┌─ Data to use

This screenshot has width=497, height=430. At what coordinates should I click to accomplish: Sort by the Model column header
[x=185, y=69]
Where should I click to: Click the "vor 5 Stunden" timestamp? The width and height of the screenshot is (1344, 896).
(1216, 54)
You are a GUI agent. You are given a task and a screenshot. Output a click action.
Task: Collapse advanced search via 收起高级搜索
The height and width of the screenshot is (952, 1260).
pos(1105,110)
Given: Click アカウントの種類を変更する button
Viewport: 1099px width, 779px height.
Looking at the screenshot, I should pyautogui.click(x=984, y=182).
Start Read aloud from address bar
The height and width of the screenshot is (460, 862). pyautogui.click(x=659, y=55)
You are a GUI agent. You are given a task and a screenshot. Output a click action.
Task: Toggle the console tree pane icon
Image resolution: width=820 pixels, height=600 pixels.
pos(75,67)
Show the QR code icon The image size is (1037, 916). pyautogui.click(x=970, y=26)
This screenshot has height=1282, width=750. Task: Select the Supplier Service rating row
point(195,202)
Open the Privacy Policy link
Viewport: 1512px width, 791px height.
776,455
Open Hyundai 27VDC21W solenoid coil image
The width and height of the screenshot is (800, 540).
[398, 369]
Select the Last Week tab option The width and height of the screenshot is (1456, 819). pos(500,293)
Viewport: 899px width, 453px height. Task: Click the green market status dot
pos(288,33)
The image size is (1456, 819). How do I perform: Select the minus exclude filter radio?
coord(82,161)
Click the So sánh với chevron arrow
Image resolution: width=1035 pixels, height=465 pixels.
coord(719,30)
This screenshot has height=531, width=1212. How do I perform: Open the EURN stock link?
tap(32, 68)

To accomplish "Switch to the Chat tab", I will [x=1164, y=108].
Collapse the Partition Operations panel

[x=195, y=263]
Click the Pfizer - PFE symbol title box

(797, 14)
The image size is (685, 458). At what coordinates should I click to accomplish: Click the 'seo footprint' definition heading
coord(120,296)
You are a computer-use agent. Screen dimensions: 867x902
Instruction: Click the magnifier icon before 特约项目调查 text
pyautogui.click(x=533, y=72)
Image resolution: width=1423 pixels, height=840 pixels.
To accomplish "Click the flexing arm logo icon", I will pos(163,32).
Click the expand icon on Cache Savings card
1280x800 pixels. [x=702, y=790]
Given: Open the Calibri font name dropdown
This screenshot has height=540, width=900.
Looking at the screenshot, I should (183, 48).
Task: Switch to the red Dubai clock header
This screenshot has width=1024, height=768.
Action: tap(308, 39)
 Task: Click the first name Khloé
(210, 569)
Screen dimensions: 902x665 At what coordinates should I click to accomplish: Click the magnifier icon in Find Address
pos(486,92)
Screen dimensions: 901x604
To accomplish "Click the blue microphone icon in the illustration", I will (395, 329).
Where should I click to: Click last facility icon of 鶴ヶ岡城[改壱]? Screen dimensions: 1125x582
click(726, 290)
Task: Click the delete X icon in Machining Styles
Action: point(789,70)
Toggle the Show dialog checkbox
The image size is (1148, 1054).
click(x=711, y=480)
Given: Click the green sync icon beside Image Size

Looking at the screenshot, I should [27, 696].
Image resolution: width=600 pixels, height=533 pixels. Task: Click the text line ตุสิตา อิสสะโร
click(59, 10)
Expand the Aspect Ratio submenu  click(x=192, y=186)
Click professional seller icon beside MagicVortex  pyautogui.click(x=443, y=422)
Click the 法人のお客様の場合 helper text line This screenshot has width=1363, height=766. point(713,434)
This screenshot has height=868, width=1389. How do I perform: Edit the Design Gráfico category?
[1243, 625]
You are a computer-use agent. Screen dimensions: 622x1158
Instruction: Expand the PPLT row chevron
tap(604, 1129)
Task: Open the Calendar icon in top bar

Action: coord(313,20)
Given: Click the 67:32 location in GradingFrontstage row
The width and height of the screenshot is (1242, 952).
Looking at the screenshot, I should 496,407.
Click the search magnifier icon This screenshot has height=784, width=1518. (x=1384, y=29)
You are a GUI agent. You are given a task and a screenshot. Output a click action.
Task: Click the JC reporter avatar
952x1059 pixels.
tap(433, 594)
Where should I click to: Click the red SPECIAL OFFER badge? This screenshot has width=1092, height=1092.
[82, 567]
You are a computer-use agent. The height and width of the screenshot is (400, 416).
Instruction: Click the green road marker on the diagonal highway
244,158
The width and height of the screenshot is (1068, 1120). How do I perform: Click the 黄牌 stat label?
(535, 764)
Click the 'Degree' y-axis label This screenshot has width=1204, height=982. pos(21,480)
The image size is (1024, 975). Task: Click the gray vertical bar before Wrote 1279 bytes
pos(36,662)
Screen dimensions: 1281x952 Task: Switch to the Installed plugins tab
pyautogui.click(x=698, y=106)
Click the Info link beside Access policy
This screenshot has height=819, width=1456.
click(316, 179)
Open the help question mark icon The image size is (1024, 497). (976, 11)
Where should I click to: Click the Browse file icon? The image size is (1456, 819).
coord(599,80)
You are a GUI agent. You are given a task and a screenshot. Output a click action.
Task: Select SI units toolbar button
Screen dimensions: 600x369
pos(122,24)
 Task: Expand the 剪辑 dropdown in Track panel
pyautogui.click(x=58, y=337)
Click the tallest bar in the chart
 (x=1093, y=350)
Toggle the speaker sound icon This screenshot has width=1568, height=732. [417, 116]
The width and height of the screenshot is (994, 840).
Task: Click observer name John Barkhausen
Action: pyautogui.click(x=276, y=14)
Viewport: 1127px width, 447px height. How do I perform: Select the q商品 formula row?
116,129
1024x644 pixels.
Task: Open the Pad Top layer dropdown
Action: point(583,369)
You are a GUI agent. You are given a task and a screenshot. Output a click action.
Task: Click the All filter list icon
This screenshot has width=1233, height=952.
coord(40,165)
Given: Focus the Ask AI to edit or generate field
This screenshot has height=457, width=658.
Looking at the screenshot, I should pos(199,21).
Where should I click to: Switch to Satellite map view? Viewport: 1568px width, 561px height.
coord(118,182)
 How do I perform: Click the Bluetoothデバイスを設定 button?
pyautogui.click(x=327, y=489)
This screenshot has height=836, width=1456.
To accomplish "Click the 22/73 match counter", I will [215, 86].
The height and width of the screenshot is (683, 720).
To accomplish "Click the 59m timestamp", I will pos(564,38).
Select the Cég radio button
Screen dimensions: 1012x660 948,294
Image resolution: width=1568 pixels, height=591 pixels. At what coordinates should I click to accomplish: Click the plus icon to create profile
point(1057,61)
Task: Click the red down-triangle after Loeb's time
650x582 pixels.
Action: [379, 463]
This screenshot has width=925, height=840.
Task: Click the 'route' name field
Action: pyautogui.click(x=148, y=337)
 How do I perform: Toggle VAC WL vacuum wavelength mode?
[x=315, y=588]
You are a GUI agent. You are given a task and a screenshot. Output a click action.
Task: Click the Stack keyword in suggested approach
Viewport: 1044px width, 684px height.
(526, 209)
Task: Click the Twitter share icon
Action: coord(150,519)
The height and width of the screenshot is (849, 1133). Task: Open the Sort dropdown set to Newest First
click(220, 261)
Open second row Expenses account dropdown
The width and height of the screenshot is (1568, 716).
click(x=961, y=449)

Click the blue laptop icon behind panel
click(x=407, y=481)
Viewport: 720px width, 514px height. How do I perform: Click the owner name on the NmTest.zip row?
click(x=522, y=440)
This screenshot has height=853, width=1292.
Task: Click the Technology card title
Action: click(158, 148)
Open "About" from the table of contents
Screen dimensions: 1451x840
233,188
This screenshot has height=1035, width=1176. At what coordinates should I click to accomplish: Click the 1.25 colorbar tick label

└─

* **Goal**
Please write out every one of the lines above again, word for word and in the same order.

* **Full solution**
This screenshot has width=497, height=430. At what coordinates should I click to accomplish: Sort by the Model column header
[x=185, y=69]
Where should I click to: Click the "vor 5 Stunden" timestamp? The width and height of the screenshot is (1344, 896).
(1216, 54)
You are a GUI agent. You are given a task and a screenshot. Output a click action.
Task: Collapse advanced search via 收起高级搜索
The height and width of the screenshot is (952, 1260).
pos(1105,110)
Given: Click アカウントの種類を変更する button
Viewport: 1099px width, 779px height.
Looking at the screenshot, I should pyautogui.click(x=984, y=182).
Start Read aloud from address bar
The height and width of the screenshot is (460, 862). pyautogui.click(x=659, y=55)
You are a GUI agent. You are given a task and a screenshot. Output a click action.
Task: Toggle the console tree pane icon
Image resolution: width=820 pixels, height=600 pixels.
pos(75,67)
Show the QR code icon The image size is (1037, 916). pyautogui.click(x=970, y=26)
This screenshot has height=1282, width=750. Task: Select the Supplier Service rating row
point(195,202)
Open the Privacy Policy link
Viewport: 1512px width, 791px height.
776,455
Open Hyundai 27VDC21W solenoid coil image
The width and height of the screenshot is (800, 540).
[398, 369]
Select the Last Week tab option The width and height of the screenshot is (1456, 819). pos(500,293)
Viewport: 899px width, 453px height. Task: Click the green market status dot
pos(288,33)
The image size is (1456, 819). How do I perform: Select the minus exclude filter radio?
coord(82,161)
Click the So sánh với chevron arrow
Image resolution: width=1035 pixels, height=465 pixels.
coord(719,30)
This screenshot has height=531, width=1212. How do I perform: Open the EURN stock link?
tap(32, 68)

To accomplish "Switch to the Chat tab", I will [x=1164, y=108].
Collapse the Partition Operations panel

[x=195, y=263]
Click the Pfizer - PFE symbol title box

(797, 14)
The image size is (685, 458). At what coordinates should I click to accomplish: Click the 'seo footprint' definition heading
coord(120,296)
You are a computer-use agent. Screen dimensions: 867x902
Instruction: Click the magnifier icon before 特约项目调查 text
pyautogui.click(x=533, y=72)
Image resolution: width=1423 pixels, height=840 pixels.
To accomplish "Click the flexing arm logo icon", I will pos(163,32).
Click the expand icon on Cache Savings card
1280x800 pixels. [x=702, y=790]
Given: Open the Calibri font name dropdown
This screenshot has height=540, width=900.
Looking at the screenshot, I should (183, 48).
Task: Switch to the red Dubai clock header
This screenshot has width=1024, height=768.
Action: tap(308, 39)
 Task: Click the first name Khloé
(210, 569)
Screen dimensions: 902x665 At what coordinates should I click to accomplish: Click the magnifier icon in Find Address
pos(486,92)
Screen dimensions: 901x604
To accomplish "Click the blue microphone icon in the illustration", I will (395, 329).
Where should I click to: Click last facility icon of 鶴ヶ岡城[改壱]? Screen dimensions: 1125x582
click(726, 290)
Task: Click the delete X icon in Machining Styles
Action: point(789,70)
Toggle the Show dialog checkbox
The image size is (1148, 1054).
click(x=711, y=480)
Given: Click the green sync icon beside Image Size

Looking at the screenshot, I should [27, 696].
Image resolution: width=600 pixels, height=533 pixels. Task: Click the text line ตุสิตา อิสสะโร
click(59, 10)
Expand the Aspect Ratio submenu  click(x=192, y=186)
Click professional seller icon beside MagicVortex  pyautogui.click(x=443, y=422)
Click the 法人のお客様の場合 helper text line This screenshot has width=1363, height=766. point(713,434)
This screenshot has height=868, width=1389. How do I perform: Edit the Design Gráfico category?
[1243, 625]
You are a computer-use agent. Screen dimensions: 622x1158
Instruction: Expand the PPLT row chevron
tap(604, 1129)
Task: Open the Calendar icon in top bar

Action: coord(313,20)
Given: Click the 67:32 location in GradingFrontstage row
The width and height of the screenshot is (1242, 952).
Looking at the screenshot, I should 496,407.
Click the search magnifier icon This screenshot has height=784, width=1518. (x=1384, y=29)
You are a GUI agent. You are given a task and a screenshot. Output a click action.
Task: Click the JC reporter avatar
952x1059 pixels.
tap(433, 594)
Where should I click to: Click the red SPECIAL OFFER badge? This screenshot has width=1092, height=1092.
[82, 567]
You are a computer-use agent. The height and width of the screenshot is (400, 416).
Instruction: Click the green road marker on the diagonal highway
244,158
The width and height of the screenshot is (1068, 1120). How do I perform: Click the 黄牌 stat label?
(535, 764)
Click the 'Degree' y-axis label This screenshot has width=1204, height=982. pos(21,480)
The image size is (1024, 975). Task: Click the gray vertical bar before Wrote 1279 bytes
pos(36,662)
Screen dimensions: 1281x952 Task: Switch to the Installed plugins tab
pyautogui.click(x=698, y=106)
Click the Info link beside Access policy
This screenshot has height=819, width=1456.
click(316, 179)
Open the help question mark icon The image size is (1024, 497). (976, 11)
Where should I click to: Click the Browse file icon? The image size is (1456, 819).
coord(599,80)
You are a GUI agent. You are given a task and a screenshot. Output a click action.
Task: Select SI units toolbar button
Screen dimensions: 600x369
pos(122,24)
 Task: Expand the 剪辑 dropdown in Track panel
pyautogui.click(x=58, y=337)
Click the tallest bar in the chart
 (x=1093, y=350)
Toggle the speaker sound icon This screenshot has width=1568, height=732. [417, 116]
The width and height of the screenshot is (994, 840).
Task: Click observer name John Barkhausen
Action: pyautogui.click(x=276, y=14)
Viewport: 1127px width, 447px height. How do I perform: Select the q商品 formula row?
116,129
1024x644 pixels.
Task: Open the Pad Top layer dropdown
Action: point(583,369)
You are a GUI agent. You are given a task and a screenshot. Output a click action.
Task: Click the All filter list icon
This screenshot has width=1233, height=952.
coord(40,165)
Given: Focus the Ask AI to edit or generate field
This screenshot has height=457, width=658.
Looking at the screenshot, I should pos(199,21).
Where should I click to: Switch to Satellite map view? Viewport: 1568px width, 561px height.
coord(118,182)
 How do I perform: Click the Bluetoothデバイスを設定 button?
pyautogui.click(x=327, y=489)
This screenshot has height=836, width=1456.
To accomplish "Click the 22/73 match counter", I will [215, 86].
The height and width of the screenshot is (683, 720).
To accomplish "Click the 59m timestamp", I will pos(564,38).
Select the Cég radio button
Screen dimensions: 1012x660 948,294
Image resolution: width=1568 pixels, height=591 pixels. At what coordinates should I click to accomplish: Click the plus icon to create profile
point(1057,61)
Task: Click the red down-triangle after Loeb's time
650x582 pixels.
Action: [379, 463]
This screenshot has width=925, height=840.
Task: Click the 'route' name field
Action: pyautogui.click(x=148, y=337)
 How do I perform: Toggle VAC WL vacuum wavelength mode?
[x=315, y=588]
You are a GUI agent. You are given a task and a screenshot. Output a click action.
Task: Click the Stack keyword in suggested approach
Viewport: 1044px width, 684px height.
(526, 209)
Task: Click the Twitter share icon
Action: coord(150,519)
The height and width of the screenshot is (849, 1133). Task: Open the Sort dropdown set to Newest First
click(220, 261)
Open second row Expenses account dropdown
The width and height of the screenshot is (1568, 716).
click(x=961, y=449)

Click the blue laptop icon behind panel
click(x=407, y=481)
Viewport: 720px width, 514px height. How do I perform: Click the owner name on the NmTest.zip row?
click(x=522, y=440)
This screenshot has height=853, width=1292.
Task: Click the Technology card title
Action: click(158, 148)
Open "About" from the table of contents
Screen dimensions: 1451x840
233,188
This screenshot has height=1035, width=1176. At what coordinates should I click to accomplish: Click the 1.25 colorbar tick label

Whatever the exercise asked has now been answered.